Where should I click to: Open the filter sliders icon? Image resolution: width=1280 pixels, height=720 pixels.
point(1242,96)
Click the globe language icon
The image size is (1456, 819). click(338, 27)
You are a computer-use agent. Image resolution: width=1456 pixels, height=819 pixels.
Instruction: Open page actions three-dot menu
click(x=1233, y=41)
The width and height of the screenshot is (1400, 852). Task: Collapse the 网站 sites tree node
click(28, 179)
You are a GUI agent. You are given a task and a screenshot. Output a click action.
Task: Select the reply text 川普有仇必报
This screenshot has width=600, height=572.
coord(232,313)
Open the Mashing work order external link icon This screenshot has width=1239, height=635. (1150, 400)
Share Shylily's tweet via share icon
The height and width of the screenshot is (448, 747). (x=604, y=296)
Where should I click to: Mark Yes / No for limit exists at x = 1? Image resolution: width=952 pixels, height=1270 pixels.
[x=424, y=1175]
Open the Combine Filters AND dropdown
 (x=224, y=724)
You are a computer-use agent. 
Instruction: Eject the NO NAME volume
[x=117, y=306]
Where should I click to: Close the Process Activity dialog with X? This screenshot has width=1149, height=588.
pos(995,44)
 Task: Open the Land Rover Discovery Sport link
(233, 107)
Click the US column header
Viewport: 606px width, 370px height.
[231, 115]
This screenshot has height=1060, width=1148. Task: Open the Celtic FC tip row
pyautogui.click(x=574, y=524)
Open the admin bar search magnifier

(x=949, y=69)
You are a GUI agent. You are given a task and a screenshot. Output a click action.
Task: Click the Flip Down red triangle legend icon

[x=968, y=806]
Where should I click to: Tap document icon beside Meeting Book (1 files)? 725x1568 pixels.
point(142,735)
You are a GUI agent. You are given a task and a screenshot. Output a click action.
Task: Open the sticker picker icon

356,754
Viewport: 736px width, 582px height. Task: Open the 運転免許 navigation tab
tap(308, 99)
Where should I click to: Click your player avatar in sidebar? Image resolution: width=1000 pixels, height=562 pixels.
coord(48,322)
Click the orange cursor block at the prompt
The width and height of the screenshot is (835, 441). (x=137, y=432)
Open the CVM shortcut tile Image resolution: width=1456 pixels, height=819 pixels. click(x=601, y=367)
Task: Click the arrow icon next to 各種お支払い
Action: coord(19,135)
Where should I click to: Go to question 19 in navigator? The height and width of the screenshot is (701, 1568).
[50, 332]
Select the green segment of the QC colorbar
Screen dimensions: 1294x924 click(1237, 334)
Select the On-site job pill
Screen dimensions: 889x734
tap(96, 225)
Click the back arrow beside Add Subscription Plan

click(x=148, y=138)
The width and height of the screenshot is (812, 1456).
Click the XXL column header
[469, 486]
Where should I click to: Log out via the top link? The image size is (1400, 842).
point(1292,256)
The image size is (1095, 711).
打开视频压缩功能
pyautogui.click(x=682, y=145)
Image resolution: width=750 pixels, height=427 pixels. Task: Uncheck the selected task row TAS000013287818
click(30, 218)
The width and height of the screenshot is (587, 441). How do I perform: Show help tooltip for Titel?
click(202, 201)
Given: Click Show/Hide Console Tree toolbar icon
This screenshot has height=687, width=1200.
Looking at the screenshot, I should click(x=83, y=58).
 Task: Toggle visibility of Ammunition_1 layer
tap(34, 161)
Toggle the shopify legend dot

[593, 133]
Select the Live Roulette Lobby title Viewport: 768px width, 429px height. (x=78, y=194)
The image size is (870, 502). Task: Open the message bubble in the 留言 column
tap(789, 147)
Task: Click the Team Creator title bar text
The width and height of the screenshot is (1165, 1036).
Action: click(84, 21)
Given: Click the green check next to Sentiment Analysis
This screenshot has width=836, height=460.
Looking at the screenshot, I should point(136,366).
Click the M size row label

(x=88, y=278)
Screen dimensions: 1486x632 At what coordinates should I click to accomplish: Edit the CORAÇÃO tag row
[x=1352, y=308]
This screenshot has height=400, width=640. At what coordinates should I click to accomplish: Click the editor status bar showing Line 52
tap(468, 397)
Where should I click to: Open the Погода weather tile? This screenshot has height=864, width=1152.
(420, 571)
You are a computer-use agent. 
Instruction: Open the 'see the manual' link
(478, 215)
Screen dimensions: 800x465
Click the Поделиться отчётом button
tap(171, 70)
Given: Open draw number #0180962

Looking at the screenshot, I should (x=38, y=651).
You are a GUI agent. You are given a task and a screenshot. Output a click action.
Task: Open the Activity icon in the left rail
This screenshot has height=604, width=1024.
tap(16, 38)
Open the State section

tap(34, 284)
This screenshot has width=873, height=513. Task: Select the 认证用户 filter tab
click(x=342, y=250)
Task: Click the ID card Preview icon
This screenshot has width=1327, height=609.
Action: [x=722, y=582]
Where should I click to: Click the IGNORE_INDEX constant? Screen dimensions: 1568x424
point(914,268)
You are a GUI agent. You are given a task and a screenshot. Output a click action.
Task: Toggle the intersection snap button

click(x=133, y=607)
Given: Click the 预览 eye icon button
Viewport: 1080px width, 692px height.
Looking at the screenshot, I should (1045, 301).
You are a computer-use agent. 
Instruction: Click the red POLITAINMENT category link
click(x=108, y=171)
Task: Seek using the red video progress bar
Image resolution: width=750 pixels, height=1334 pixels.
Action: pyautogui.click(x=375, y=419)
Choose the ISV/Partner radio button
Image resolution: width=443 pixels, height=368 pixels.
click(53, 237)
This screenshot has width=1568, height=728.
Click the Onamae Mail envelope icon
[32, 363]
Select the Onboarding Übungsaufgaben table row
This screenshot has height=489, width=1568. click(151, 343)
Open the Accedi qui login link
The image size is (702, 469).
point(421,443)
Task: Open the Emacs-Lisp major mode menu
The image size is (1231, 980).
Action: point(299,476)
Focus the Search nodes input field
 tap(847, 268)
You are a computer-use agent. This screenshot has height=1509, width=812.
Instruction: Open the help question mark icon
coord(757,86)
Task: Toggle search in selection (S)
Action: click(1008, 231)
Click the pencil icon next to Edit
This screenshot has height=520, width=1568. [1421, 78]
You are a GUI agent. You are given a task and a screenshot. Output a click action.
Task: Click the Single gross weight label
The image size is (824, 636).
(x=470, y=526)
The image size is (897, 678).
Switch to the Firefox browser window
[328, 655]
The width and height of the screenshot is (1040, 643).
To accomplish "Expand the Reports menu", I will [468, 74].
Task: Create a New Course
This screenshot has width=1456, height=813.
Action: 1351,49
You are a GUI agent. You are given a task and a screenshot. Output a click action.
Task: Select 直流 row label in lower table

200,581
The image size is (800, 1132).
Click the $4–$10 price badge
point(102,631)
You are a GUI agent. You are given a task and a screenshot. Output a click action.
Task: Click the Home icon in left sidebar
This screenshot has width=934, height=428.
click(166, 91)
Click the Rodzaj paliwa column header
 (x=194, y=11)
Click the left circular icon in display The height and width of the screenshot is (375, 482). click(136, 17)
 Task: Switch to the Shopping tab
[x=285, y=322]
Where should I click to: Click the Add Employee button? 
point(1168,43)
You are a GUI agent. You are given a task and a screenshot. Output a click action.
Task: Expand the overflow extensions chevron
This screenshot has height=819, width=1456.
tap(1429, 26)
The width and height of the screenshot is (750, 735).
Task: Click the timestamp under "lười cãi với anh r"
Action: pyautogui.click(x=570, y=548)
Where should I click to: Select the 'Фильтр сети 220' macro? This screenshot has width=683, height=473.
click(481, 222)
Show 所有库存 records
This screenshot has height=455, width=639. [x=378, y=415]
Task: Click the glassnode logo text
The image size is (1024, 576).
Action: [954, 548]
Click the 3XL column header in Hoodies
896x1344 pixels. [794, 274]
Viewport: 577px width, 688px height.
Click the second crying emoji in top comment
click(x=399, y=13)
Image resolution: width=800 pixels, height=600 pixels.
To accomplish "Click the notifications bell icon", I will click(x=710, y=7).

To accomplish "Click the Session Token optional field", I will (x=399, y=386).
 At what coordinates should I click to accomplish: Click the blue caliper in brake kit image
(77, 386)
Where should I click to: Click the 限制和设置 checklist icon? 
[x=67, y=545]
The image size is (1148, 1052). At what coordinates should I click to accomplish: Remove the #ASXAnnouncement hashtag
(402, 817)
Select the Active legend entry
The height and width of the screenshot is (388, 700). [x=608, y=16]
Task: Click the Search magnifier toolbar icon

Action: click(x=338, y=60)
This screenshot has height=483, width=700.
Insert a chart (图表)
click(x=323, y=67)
────────
* **CONSEGNA**: Ricopia senza alcuna modifica le righe che vanno da quella contenente "Task: Click the Team Creator title bar text" fino a quella contenente "click(x=108, y=171)", entrambe incluse.

* **RISPOSTA AL PROBLEMA**:
Task: Click the Team Creator title bar text
The width and height of the screenshot is (1165, 1036).
Action: click(84, 21)
Given: Click the green check next to Sentiment Analysis
This screenshot has width=836, height=460.
Looking at the screenshot, I should point(136,366).
Click the M size row label

(x=88, y=278)
Screen dimensions: 1486x632 At what coordinates should I click to accomplish: Edit the CORAÇÃO tag row
[x=1352, y=308]
This screenshot has height=400, width=640. At what coordinates should I click to accomplish: Click the editor status bar showing Line 52
tap(468, 397)
Where should I click to: Open the Погода weather tile? This screenshot has height=864, width=1152.
(420, 571)
You are a computer-use agent. 
Instruction: Open the 'see the manual' link
(478, 215)
Screen dimensions: 800x465
Click the Поделиться отчётом button
tap(171, 70)
Given: Open draw number #0180962

Looking at the screenshot, I should (x=38, y=651).
You are a GUI agent. You are given a task and a screenshot. Output a click action.
Task: Open the Activity icon in the left rail
This screenshot has height=604, width=1024.
tap(16, 38)
Open the State section

tap(34, 284)
This screenshot has width=873, height=513. Task: Select the 认证用户 filter tab
click(x=342, y=250)
Task: Click the ID card Preview icon
This screenshot has width=1327, height=609.
Action: [x=722, y=582]
Where should I click to: Click the IGNORE_INDEX constant? Screen dimensions: 1568x424
point(914,268)
You are a GUI agent. You are given a task and a screenshot. Output a click action.
Task: Toggle the intersection snap button

click(x=133, y=607)
Given: Click the 预览 eye icon button
Viewport: 1080px width, 692px height.
Looking at the screenshot, I should (1045, 301).
You are a computer-use agent. 
Instruction: Click the red POLITAINMENT category link
click(x=108, y=171)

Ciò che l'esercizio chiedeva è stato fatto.